Orm Performance Cost

ORM performance cost

My advice is not to worry about this until you need to - don't optimise prematurely. An ORM can provide many benefits to development speed, code readability and can remove a lot of code repetition. I would recommend using one if it will make your application easier to develop.

As you progress through the development use benchmarks and profiling to determine the bottlenecks in the code and if needed you can bypass the ORM and use manual queries where they are required. Normally you will be able to improve the speed of the ORM using caching and database indexes (amongst other things) and then you can decide where manual queries are required. For the most part, the ORM performance will probably acceptable and the benefits of using it will far outweigh the performance cost.

Does the exists function have a performance cost in Django's ORM?

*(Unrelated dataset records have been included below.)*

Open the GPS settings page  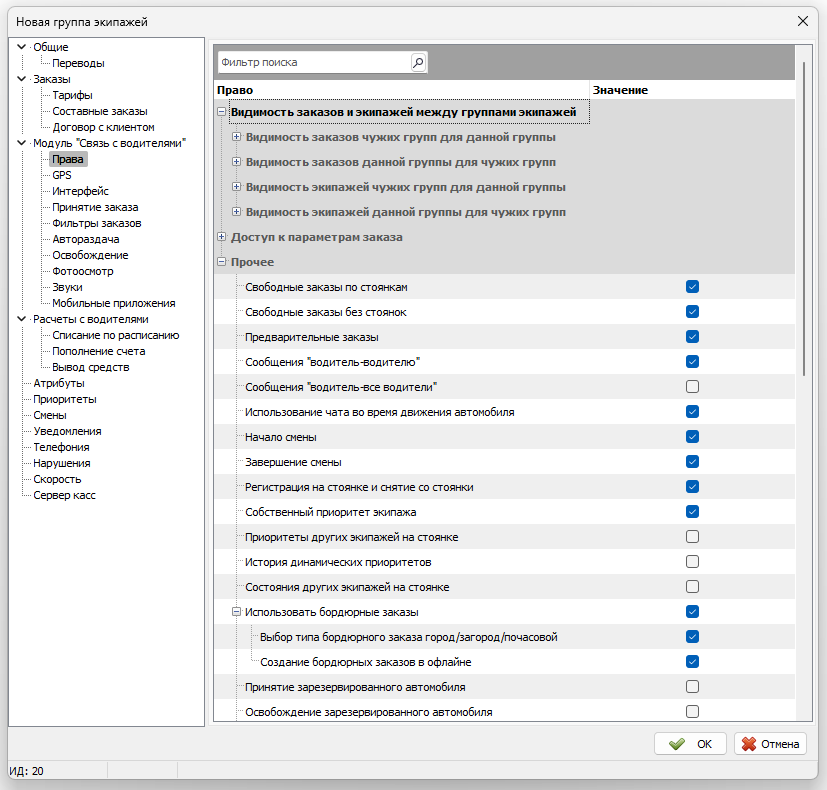click(x=62, y=175)
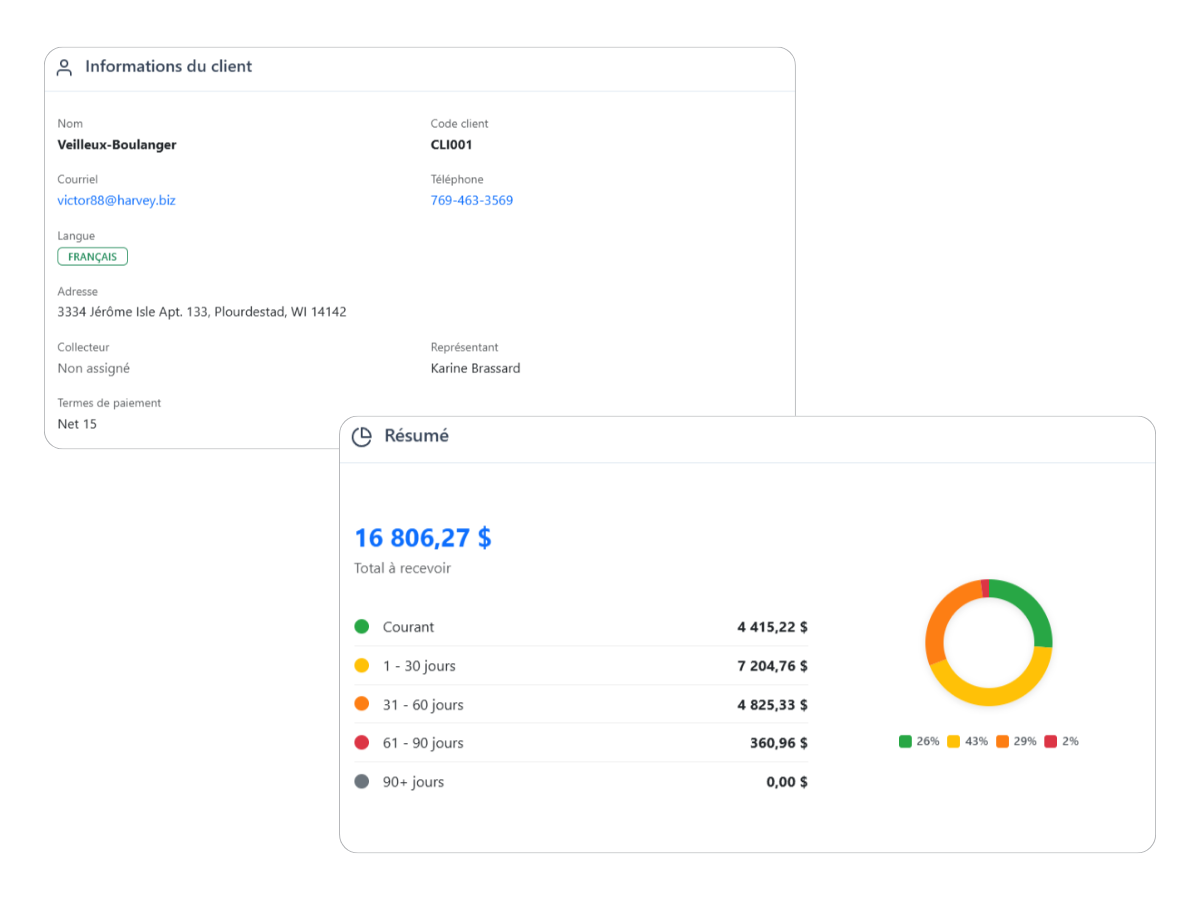Switch to the Informations du client panel header
The image size is (1200, 900).
168,66
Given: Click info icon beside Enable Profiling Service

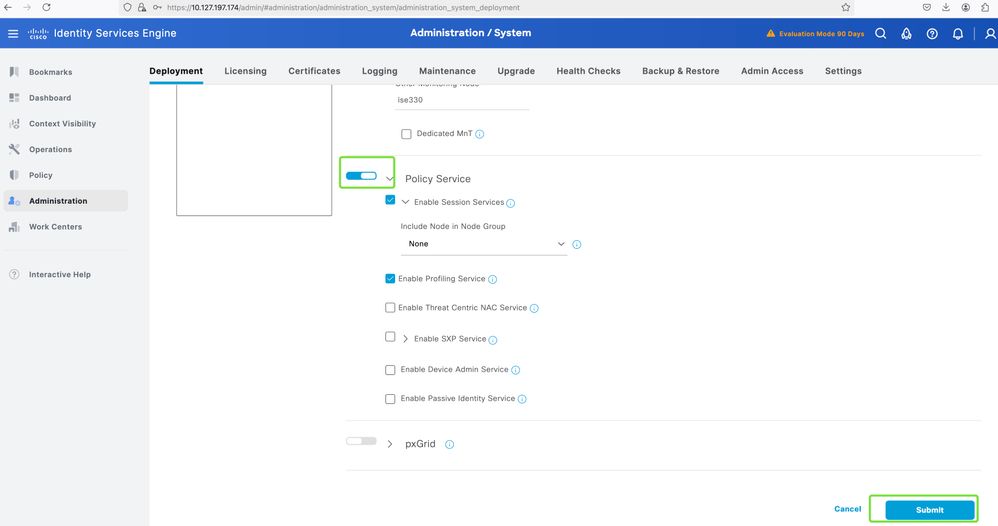Looking at the screenshot, I should (x=493, y=279).
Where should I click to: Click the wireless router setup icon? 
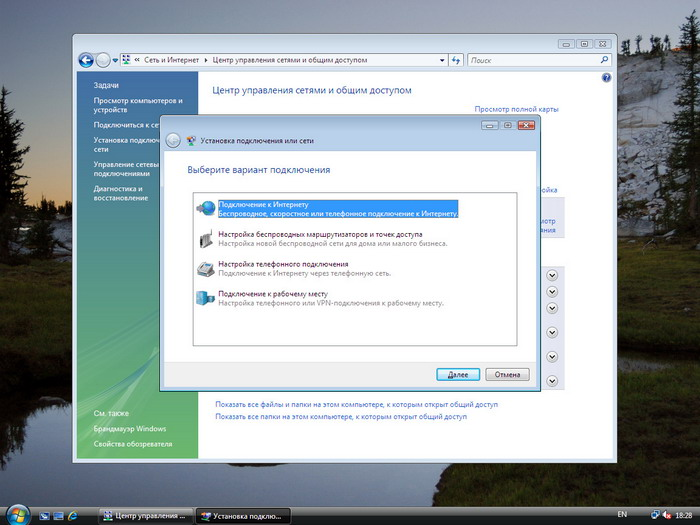point(206,239)
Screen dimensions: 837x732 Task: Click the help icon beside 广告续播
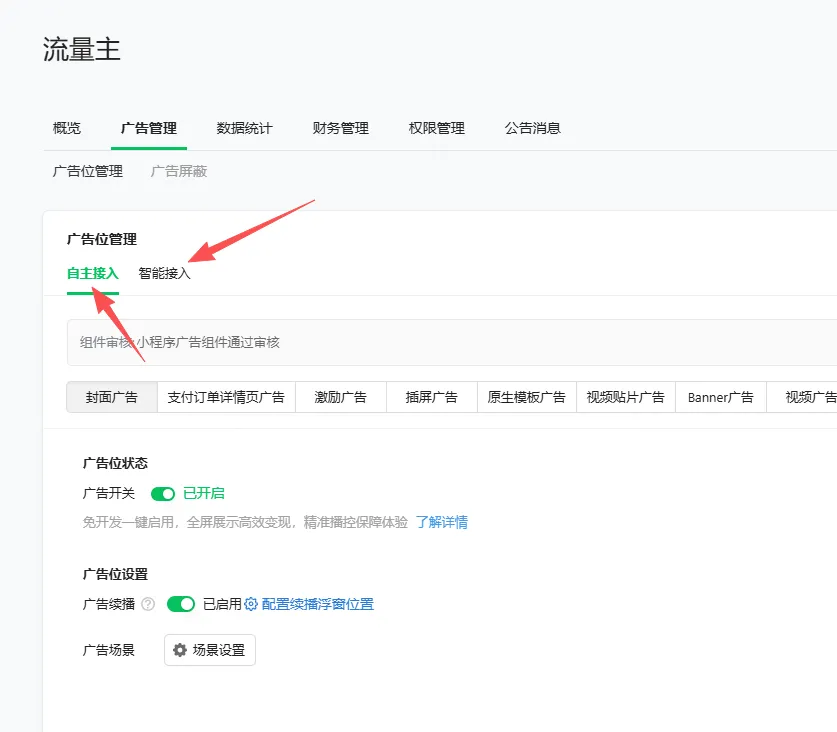148,604
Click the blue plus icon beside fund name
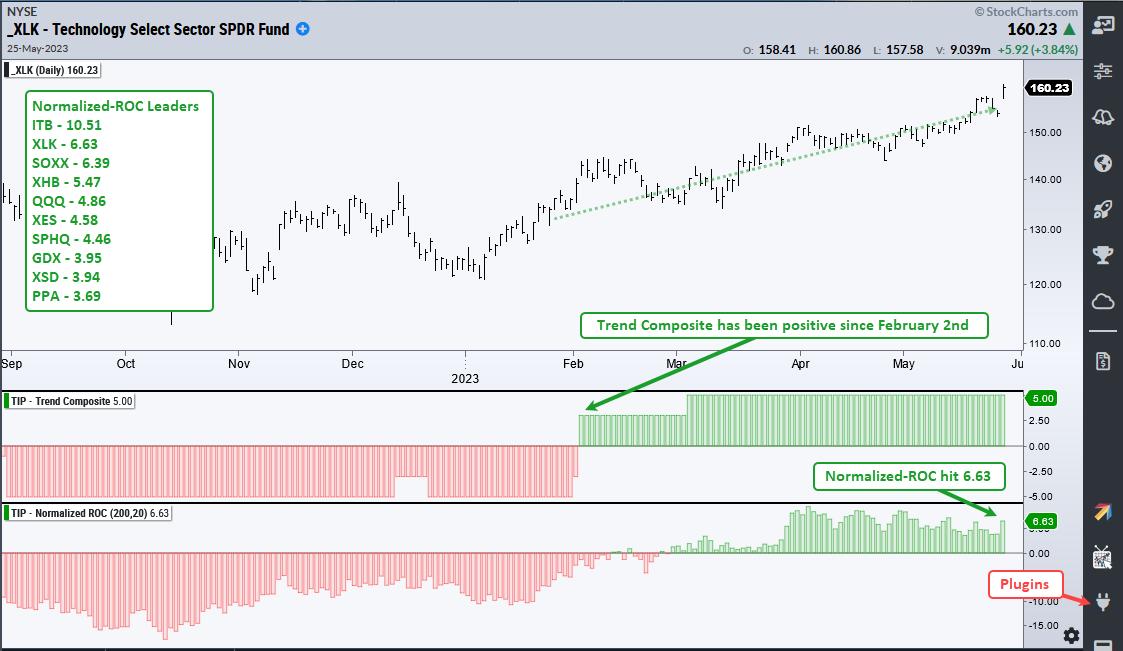This screenshot has width=1123, height=651. pos(303,29)
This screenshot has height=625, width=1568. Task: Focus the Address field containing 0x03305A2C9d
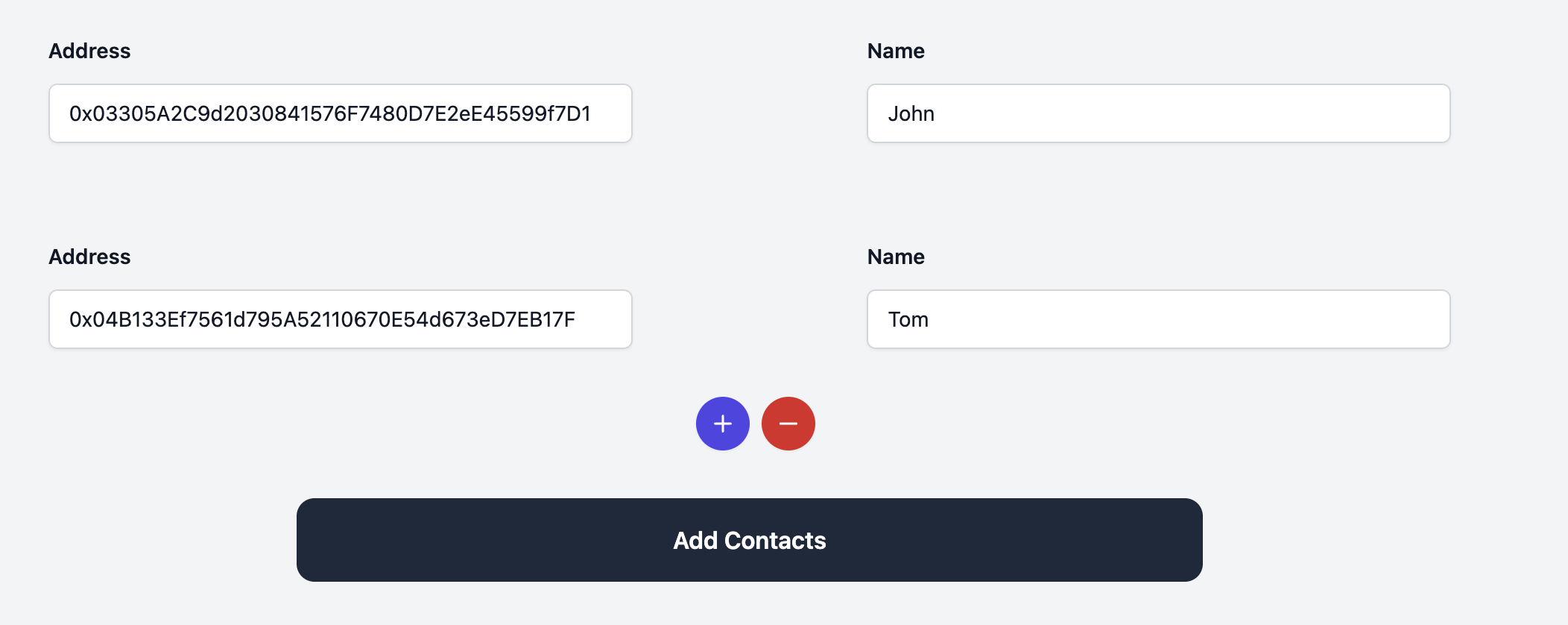pos(340,113)
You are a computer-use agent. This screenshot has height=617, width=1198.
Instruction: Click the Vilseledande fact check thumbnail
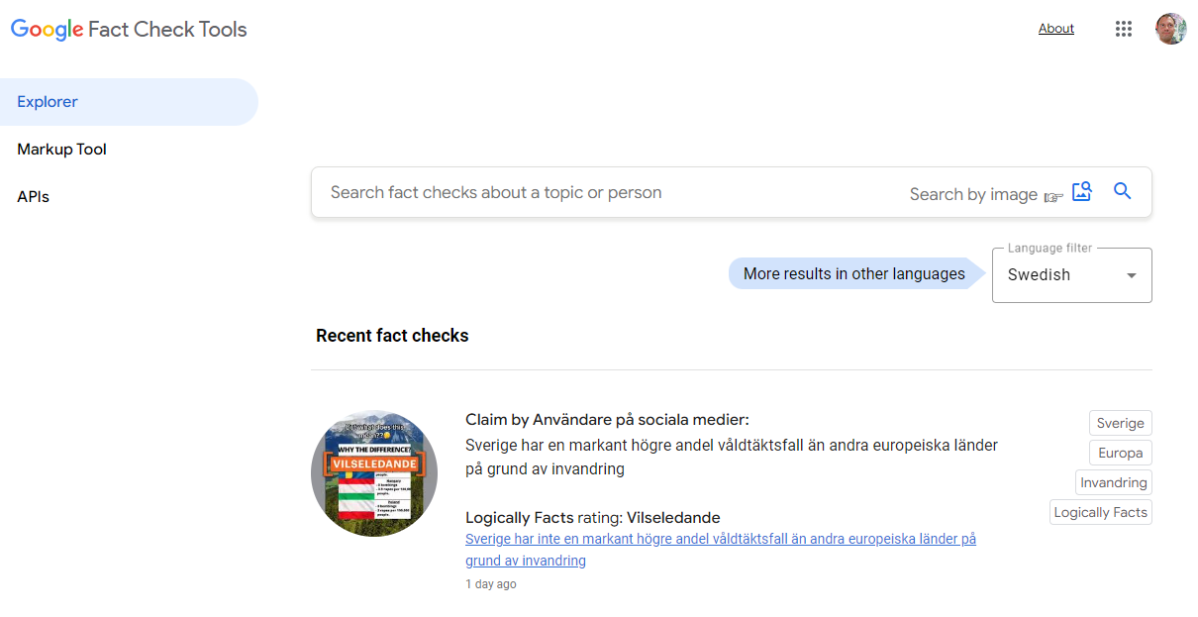coord(374,473)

Yes, it will query the database, but the minimum possible query.

As mentioned in the docs:

Returns True if the QuerySet contains any results, and False if not. This tries to perform the query in the simplest and fastest way possible, but it does execute nearly the same query as a normal QuerySet query.

and

Additionally, if a some_queryset has not yet been evaluated, but you know that it will be at some point, then using some_queryset.exists() will do more overall work (one query for the existence check plus an extra one to later retrieve the results) than simply using bool(some_queryset), which retrieves the results and then checks if any were returned.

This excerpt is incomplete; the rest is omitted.